**EXPERIMENTE:**
Prossiga o texto sobre os efeitos do turismo na vida dos habitantes da terra, escrevendo a continuação a partir da última frase apresentada.

**EXCERTO DO TEXTO:**
Desconheço se o homem em aflição por falta de táxis conseguiu chegar a horas ao aeroporto. Espero que se tenha conseguido desenrascar, como é condão dos portugueses.

Lembro-me de há uns anos, quando a Ryanair começou a despejar turistas ao preço da uva mijona no aeroporto das Lajes, o meu amigo António Fagundes me ter dito:

“Ramiro, parece que anda aí gente satisfeita com o turismo, que o turismo está na moda, que dá muito dinheiro e mais não sei o quê. Eu cá não embarco nisso. O turismo é bom para alguns, sobretudo para a hotelaria, porque para nós, que aqui vivemos e fazemos a nossa vida, os turistas, todos os turistas, não nos vêm trazer nada de bom, só carestia de vida e chatices. Chegará breve o dia em que muitos de nós, quando quisermos comprar no hipermercado uma boca negra para o almoço, olhamos para o preço e desistimos”.

Como o Fagundes estava coberto de razão. O turismo só veio lixar a vida à maioria dos habitantes cá da terra. Todos os turistas, sejam eles turistas ricos, cheios de pilim, com poder de compra muito superior ao nosso, que podem pagar à vontade trinta ou quarenta euros por uma posta de garoupa ou por um bife de lombo num restaurante caro pois isso são trocos para eles, sejam os turistas pé de chinelo, uns tesos ainda mais tesos do que nós, que compram numa loja uns papossecos e umas latas de sardinha para comerem no quarto e apenas nos deixam o lixo que fazem e nos entopem os caminhos.

**EXCERTOS DOS REGISTOS:**

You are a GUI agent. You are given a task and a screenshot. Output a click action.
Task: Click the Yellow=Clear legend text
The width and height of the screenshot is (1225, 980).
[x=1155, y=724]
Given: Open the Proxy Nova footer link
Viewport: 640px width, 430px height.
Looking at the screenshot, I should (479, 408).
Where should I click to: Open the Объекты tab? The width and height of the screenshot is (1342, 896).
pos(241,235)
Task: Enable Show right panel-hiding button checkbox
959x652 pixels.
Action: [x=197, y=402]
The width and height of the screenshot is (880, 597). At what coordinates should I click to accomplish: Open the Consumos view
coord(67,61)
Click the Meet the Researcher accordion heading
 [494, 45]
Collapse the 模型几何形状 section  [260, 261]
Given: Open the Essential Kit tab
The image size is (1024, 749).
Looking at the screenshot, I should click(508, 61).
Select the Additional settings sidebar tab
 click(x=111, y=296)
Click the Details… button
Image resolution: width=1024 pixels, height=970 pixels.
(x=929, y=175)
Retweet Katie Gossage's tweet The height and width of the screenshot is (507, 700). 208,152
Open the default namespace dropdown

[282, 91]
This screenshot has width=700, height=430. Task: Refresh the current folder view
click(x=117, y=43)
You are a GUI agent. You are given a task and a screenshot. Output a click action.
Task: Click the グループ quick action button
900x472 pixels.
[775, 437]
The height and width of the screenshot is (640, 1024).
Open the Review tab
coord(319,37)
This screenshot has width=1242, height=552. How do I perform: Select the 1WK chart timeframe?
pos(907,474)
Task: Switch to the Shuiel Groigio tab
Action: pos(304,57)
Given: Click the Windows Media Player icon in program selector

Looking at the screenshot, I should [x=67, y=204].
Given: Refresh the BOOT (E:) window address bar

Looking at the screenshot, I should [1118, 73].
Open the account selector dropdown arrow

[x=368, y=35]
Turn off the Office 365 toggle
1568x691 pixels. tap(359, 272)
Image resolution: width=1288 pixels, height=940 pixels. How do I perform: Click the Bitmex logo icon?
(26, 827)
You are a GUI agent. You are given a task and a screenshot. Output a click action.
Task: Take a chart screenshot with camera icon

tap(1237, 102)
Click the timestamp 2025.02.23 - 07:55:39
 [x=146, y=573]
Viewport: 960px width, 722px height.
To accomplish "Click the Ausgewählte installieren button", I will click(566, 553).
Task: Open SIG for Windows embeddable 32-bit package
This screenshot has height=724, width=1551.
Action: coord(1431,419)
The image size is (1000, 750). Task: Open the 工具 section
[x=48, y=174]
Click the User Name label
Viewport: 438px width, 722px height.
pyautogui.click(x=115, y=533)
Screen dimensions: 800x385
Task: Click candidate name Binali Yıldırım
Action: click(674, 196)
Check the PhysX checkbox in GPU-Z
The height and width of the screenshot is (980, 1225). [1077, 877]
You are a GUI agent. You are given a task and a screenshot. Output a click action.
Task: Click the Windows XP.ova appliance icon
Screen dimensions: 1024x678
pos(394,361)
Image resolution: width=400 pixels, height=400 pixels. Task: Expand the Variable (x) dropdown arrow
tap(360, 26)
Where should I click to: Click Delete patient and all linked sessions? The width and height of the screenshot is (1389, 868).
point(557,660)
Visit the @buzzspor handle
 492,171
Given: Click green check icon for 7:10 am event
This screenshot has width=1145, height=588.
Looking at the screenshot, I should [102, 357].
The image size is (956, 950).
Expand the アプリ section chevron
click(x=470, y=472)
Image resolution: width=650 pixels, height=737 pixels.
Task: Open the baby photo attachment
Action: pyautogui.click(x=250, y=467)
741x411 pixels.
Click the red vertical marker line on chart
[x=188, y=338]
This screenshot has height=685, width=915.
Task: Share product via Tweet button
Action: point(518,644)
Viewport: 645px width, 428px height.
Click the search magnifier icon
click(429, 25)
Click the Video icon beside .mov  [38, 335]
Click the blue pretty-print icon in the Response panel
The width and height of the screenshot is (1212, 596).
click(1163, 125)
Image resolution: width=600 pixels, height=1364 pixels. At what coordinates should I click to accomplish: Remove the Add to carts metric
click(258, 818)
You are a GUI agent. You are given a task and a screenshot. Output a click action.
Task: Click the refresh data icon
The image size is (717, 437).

**RESPOSTA DO EXERCÍCIO:**
Sei que isto para as luminárias da bolha mediática não são coisas bonitas de se ouvir, que isto não é ‘politicamente correcto’, cheira a linguagem a rondar a perigosíssima e condenável xenofobia e o detestável nacionalismo exacerbado que tem de ser censurada, castrada, cancelada, como o impõe a poderosa ‘agenda woque’ que, goste-se ou não se goste, quer-nos a todos de mãos dadas e a cantar canções lindas à paz à roda da fogueira da fraternidade e dessas coisas bonitas de se dizer para se ficar bem na fotografia com o nosso engenheiro Guterres da ONU a dirigir a orquestra, quer que todos nos abracemos num multiculturalismo glorioso, sem muros nem fronteiras, lindo de se ver, e mais todas essas novas estupendas formas de vida que as luminárias da bolha mediática e uma minoria de alucinados em obediência a estranhos poderes ocultos querem à força impor às populações, sei que isto não são coisas bonitas de se ouvir, dizia, sendo mesmo para a bolha mediática do ‘politicamente correcto’ que não ouve as conversas zangadas do povo muito irritado com o estado a que isto chegou são coisas detestáveis, mas o certo, e aqui é que dói, é que não deixam de ser verdade.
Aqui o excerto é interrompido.